Thursday, July 18, 2013

No. 322 – The Train

Performer: King’s X
Songwriters: Doug Pinnick, Ty Tabor, Jerry Gaskill
Original Release: Ear Candy
Year: 1996
Definitive Version: None

I’ve said this before, but the Pearl Jam show I saw in March 1994 was the best concert I ever saw and ever will see. I can say that with that much certainty, because for any show to beat it, it would have to overcome seemingly insurmountable factors.

Consider all of the elements that came together in Louisville, Ky., that magical night: You had a fantastic band that I loved more than any other active band, which not only was at the top of its game but also the peak of its popularity—and far enough along in their career that they knew what they were doing.

It also was one of the last shows anyone did before Kurt Cobain killed himself, which ended an era when music mattered. I mean, music’s always been important, but in the early ‘90s, it MEANT something, and the quality was better than it had been in decades.

There have been other bands I’ve loved as much if not more than I loved Pearl Jam at that time, and there have been other shows that have been outstanding, but I can’t imagine another one where EVERYTHING was aligned. The timing of the show was perfect, and the performance delivered in every way. The band was on fire; the crowd was on fire; and even the new songs fit in well with the rest of the canon.

So why am I bringing that up here? Because King’s X was the warmup act that night and contributed to the evening.

Typically all I want from a warmup act is that it doesn’t suck and drag the evening down. The best warmup act I ever saw was Stanley Jordan opening for Kenny G. Musically, it was like seeing Hendrix warm up for The Monkees. The best rock warmup act, of course, was Eric Johnson. He made me a fan in the span of three songs.

King’s X was one of the better warmup acts I’ve seen. I knew of them from Alternative Nation, back when the M in MTV stood for music and not moronic. But I didn’t know much of their music. King’s X flew below the pop radar in the early Nineties.

As I mentioned, the day of the show, I drove from Flint to Muncie, picking up Scott’s fiancee, Shani. The two of us drove to Indianapolis to pick up Scott, who was working a radio internship there, and the three of us hightailed it to Louisville.

The show, which was held at the Louisville Gardens—a glorious barn on Muhammad Ali Boulevard—was a general-admission show. If it wasn’t the first one of those I’d seen, it was close.

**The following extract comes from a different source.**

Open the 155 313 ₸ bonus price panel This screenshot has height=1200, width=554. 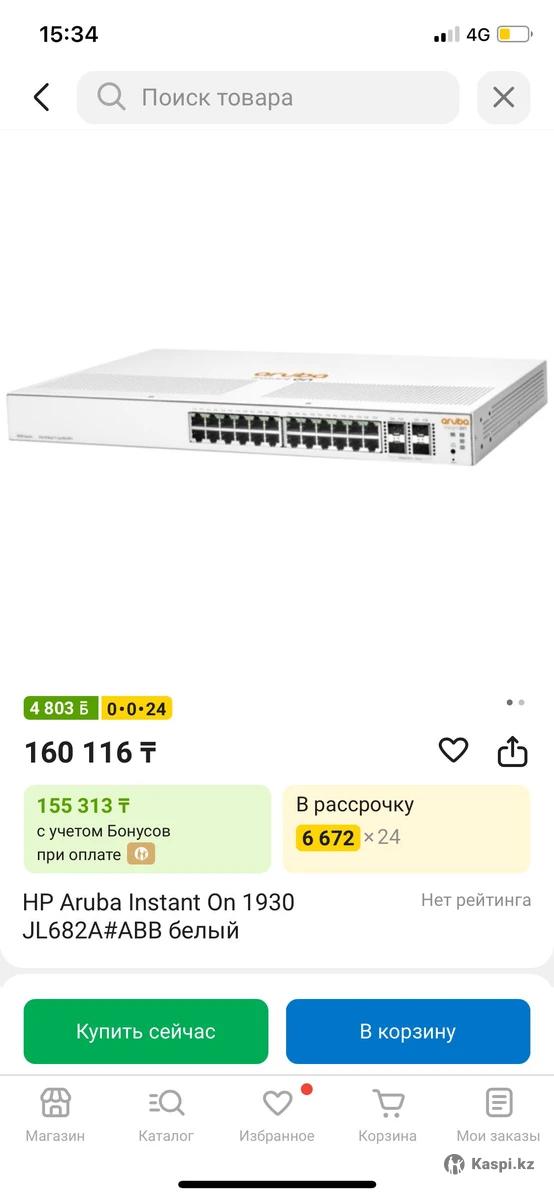147,829
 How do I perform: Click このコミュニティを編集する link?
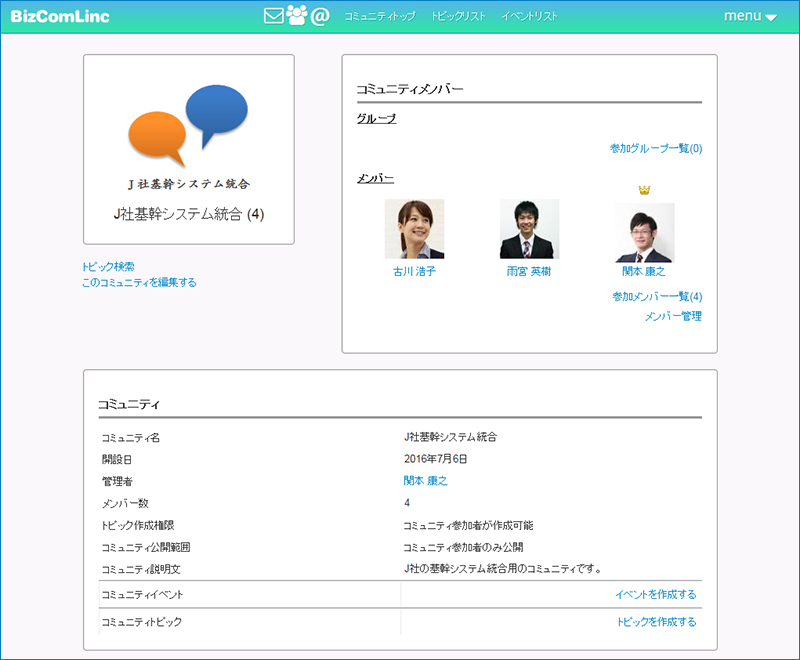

By the time we arrived and parked the car, the line to the front door was around the corner and down the sidewalk the entire length of the auditorium to Liberty Street. Uh oh. This also was going to be the first show I’d ever seen that had a mosh pit, and I didn’t want to be in the middle of the action. I hoped all the seats weren’t taken by the time we got in the door.

I needn’t have worried. It seems Pearl Jam sold the seating only, so anyone going down to the floor meant there would be one empty seat in the stands. We took seats stage left, and although we had people next to us, we weren’t packed like sardines. This would be important later when frenzied rocking out was nonstop.

I was excited to see a mosh pit from a safe distance, and it was fun to watch the whole thing form from the beginning. After the doors opened, people sat on the floor and in neat makeshift rows as though chairs were on the floor. When the lights dimmed the first time—long before King’s X hit the stage—everyone on the floor stood up and accordianed up so about 10 rows of people turned into three. Oh boy.

The first crowd surfer went up before King’s X hit the stage. He didn’t make it far, but by the time King’s X started, surfers were making it to the front of the stage, where their trip ended. The stage was separated by about 10 feet of open space and a line of security helped down the surfers. You’d see the surfers salute the band and crowd like Rocky before running around the end to return to the back of the pit and begin a new journey.

King’s X was good, not great. I say not great, because I didn’t know any of their music, and nothing hit me in a particularly outstanding way.

They were a little heavier than Pearl Jam and the other Seattle bands with the exception of Soundgarden, whom I hadn’t yet gotten into.Still, considering the direction my music was taking with Pearl Jam, Nirvana, Alice in Chains and Smashing Pumpkins, I said to Scott at one point during King’s X’s set: “I think I’m a heavy-metal fan after all.” This was a pretty big admission considering I’d spent almost the entire last half of the Eighties mocking that form of music.

Anyway, King’s X set a positive tone for the night—a good, solid band—and therefore succeeded as a warmup act. I would put them in the top 10 of all warmup acts I’ve seen. When their next album, Ear Candy, came out, I bought it. This song is outstanding, but it’s an outlier on the album, and I haven’t been tempted to wade back into the King’s X pool since.

Still they were a part—an important part—of the best night of rock I ever enjoyed. I always will hold them in high esteem for that.